Está, presentemente, a decorrer em Portugal e na internet em língua portuguesa uma campanha publicitária a um detergente para máquinas de lavar loiça cujo slogan ou frase curta que pretende ser apelativa ou convincente é “só a melhor pastilha põe tudo em pratos limpos.” O texto desta campanha inclui ainda a frase: “ninguém diz não a um bom tacho.” Curiosamente ambas as frases fazem referência direta a expressões idiomáticas da língua portuguesa bastante comuns: pôr ou colocar tudo em pratos limpos e ter ou receber um tacho.

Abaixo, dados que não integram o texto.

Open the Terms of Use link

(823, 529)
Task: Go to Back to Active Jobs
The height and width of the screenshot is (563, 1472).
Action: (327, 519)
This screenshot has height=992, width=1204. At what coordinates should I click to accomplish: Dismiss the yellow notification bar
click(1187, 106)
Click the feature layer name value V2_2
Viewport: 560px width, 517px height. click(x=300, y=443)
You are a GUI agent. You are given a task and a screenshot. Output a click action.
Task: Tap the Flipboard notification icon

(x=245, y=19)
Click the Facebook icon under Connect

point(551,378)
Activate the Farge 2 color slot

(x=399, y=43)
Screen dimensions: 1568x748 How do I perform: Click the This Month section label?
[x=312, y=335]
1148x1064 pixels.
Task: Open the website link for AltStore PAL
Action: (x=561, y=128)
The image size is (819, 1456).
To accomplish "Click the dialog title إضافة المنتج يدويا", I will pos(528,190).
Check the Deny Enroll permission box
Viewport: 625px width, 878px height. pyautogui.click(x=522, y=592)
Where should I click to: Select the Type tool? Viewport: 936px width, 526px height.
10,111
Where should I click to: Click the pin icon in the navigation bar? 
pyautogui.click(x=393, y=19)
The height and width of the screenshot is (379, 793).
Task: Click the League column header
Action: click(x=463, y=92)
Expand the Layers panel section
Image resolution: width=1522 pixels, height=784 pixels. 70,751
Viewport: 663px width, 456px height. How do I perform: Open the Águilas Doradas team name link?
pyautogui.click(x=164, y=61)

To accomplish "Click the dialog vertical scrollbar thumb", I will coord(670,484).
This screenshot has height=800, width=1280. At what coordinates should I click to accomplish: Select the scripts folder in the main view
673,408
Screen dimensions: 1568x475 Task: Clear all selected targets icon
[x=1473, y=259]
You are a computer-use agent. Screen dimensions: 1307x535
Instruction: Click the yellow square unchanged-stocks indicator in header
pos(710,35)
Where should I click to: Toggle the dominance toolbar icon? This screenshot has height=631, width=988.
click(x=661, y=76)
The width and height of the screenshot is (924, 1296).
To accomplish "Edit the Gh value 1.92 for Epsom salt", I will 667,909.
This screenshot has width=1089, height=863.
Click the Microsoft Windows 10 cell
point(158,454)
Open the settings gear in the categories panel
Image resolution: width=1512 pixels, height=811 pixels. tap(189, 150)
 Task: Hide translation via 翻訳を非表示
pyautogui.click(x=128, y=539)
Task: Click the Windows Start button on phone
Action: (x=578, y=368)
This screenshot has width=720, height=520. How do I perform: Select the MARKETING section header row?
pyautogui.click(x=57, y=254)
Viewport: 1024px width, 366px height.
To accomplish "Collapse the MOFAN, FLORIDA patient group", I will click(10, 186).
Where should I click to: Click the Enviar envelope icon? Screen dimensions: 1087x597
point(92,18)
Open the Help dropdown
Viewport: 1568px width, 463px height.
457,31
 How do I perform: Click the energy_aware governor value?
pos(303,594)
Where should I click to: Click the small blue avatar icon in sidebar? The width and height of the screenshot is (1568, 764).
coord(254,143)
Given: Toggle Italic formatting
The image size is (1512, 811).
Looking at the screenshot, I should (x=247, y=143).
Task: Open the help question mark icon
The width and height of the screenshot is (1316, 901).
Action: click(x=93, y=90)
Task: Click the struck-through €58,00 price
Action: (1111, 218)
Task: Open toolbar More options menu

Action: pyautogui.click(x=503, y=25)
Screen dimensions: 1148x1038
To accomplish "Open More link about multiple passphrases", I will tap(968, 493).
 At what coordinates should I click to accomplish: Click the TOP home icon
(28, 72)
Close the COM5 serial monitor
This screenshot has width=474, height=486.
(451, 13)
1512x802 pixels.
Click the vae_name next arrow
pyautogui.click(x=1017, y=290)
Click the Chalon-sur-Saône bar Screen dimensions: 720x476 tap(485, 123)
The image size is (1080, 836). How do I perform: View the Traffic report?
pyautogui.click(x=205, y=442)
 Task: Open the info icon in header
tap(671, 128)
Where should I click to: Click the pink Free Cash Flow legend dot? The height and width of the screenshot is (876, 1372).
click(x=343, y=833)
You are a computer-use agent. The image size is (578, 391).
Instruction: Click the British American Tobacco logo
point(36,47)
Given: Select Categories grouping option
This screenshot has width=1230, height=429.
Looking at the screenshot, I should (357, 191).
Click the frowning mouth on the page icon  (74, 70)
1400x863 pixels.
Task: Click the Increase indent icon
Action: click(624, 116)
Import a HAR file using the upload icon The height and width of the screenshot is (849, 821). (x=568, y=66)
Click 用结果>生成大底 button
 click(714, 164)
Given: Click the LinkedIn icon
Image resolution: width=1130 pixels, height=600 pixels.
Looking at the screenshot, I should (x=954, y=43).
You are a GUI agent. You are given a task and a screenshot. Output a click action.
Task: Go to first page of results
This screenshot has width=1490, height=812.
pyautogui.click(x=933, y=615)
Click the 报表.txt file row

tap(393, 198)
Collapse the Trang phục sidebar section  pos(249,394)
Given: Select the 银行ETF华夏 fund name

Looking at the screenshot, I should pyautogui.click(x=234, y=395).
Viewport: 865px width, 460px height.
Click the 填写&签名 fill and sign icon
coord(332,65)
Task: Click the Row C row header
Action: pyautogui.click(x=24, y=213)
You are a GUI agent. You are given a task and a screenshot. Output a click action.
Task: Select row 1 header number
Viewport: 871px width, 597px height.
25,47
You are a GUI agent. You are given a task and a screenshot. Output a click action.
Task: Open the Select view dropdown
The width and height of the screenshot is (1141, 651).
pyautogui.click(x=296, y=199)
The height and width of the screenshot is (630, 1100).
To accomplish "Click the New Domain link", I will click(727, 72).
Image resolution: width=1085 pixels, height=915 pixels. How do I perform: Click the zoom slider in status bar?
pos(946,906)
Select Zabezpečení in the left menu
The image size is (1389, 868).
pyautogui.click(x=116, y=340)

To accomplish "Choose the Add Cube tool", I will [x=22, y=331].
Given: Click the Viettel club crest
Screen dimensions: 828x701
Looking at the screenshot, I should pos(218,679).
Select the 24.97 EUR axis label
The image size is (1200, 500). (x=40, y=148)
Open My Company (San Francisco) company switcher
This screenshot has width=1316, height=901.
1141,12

A publicidade tem como objetivo ser memorável ou, melhor dizendo, passar uma mensagem que os seus destinatários retenham na memória e uma das estratégias frequentemente usadas para alcançar este objetivo é usar jogos de palavras ou recorrer a frases feitas ou até mesmo ditados atribuindo-lhes novos sentidos ou duplos sentidos. Numa tentativa de se tornar memorável, esta campanha publicitária recorre ao sentido denotativo ou melhor dizendo ao sentido literal das palavras, isto é ao uso de palavras em sentido preciso, habitual e comum de duas expressões idiomáticas da língua portuguesa.
No entanto, quando um português “de gema,” quer dizer uma pessoa nascida e criada em Portugal e tendo Português como a sua língua materna, ouve ou lê esta frase: “ninguém diz não a um bom tacho” a primeira leitura que faz está associada à expressão idiomática ou adágio popular ter ou receber um tacho que já tivemos ocasião de explicar no episódio 54.
Para além do sentido literal, a frase sugere também que é difícil recusar um benefício financeiro que nos seja oferecido não porque o merecemos mas devido a estarmos numa posição de poder exercer influência ou “ajudar” quem nos está a pagar. Considerando que a grande maioria das pessoas tem curiosidade em saber quem é que anda a receber dinheiro de forma ilegítima ou não merecida ou, por outras palavras, quem é que anda a receber um tacho esta campanha conseguiu o seu primeiro objetivo que é chamar a atenção dos consumidores. Uma vez captada a curiosidade do potencial comprador do produto, a campanha acrescenta-lhe um slogan curta e convincente que pretende tornar memorável a campanha: “só a melhor pastilha, põe tudo em pratos limpos.” E mais uma vez o texto joga com o sentido literal e idiomático das palavras. Por um lado sabemos que estamos a assistir a uma publicidade de detergente para máquina de lavar loiça mas por outro todos reconhecemos a expressão que é bastante mais frequentemente usada para exigir uma explicação clara e precisa ou para que se faça uma averiguação ou investigação sobre a veracidade de algo como nos seguintes exemplos:
Esta comissão parlamentar tem como objetivo pôr tudo em pratos limpos.
Antes que o voltassem a acusar de corrupção, ele decidiu pôr tudo em pratos limpos tornando pública a sua declaração de rendimentos e património.
Foi ótimo ter falado com ela pois assim ficou tudo em pratos limpos.
As negociações só podiam avançar quando tudo estivesse em pratos limpos.